::: DATA TO USE :::

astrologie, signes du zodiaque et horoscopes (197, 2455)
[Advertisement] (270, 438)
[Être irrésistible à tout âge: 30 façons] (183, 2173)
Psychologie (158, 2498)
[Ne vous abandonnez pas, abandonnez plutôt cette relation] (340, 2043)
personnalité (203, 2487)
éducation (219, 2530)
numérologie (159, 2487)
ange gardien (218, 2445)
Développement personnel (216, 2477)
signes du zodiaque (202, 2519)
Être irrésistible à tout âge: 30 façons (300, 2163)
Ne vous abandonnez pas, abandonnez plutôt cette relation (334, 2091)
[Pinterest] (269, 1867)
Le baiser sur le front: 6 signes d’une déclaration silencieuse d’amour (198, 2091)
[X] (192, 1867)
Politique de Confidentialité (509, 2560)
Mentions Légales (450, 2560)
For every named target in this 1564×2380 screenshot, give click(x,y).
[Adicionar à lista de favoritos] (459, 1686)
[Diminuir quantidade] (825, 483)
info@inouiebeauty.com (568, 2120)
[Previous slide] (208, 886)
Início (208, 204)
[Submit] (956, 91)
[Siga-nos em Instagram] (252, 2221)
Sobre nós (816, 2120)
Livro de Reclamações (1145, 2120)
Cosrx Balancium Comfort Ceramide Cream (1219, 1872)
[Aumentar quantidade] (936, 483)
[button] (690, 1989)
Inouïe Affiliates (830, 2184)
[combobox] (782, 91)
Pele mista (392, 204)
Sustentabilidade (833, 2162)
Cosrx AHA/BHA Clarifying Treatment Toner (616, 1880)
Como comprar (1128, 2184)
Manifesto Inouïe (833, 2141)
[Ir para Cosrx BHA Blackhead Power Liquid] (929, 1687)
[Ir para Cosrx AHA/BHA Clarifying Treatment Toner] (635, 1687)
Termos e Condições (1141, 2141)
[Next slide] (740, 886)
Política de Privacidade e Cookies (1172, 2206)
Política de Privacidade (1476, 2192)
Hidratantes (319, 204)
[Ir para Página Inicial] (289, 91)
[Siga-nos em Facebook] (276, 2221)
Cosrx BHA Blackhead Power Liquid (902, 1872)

:::

> **EXERCISE BRIEF**: Please reproduce the lines from the line with "ange gardien (218, 2445)" to the line with "[Diminuir quantidade] (825, 483)", both ends included, exactly as they appear above.

> **FINISHED EXERCISE**:
ange gardien (218, 2445)
Développement personnel (216, 2477)
signes du zodiaque (202, 2519)
Être irrésistible à tout âge: 30 façons (300, 2163)
Ne vous abandonnez pas, abandonnez plutôt cette relation (334, 2091)
[Pinterest] (269, 1867)
Le baiser sur le front: 6 signes d’une déclaration silencieuse d’amour (198, 2091)
[X] (192, 1867)
Politique de Confidentialité (509, 2560)
Mentions Légales (450, 2560)
For every named target in this 1564×2380 screenshot, give click(x,y).
[Adicionar à lista de favoritos] (459, 1686)
[Diminuir quantidade] (825, 483)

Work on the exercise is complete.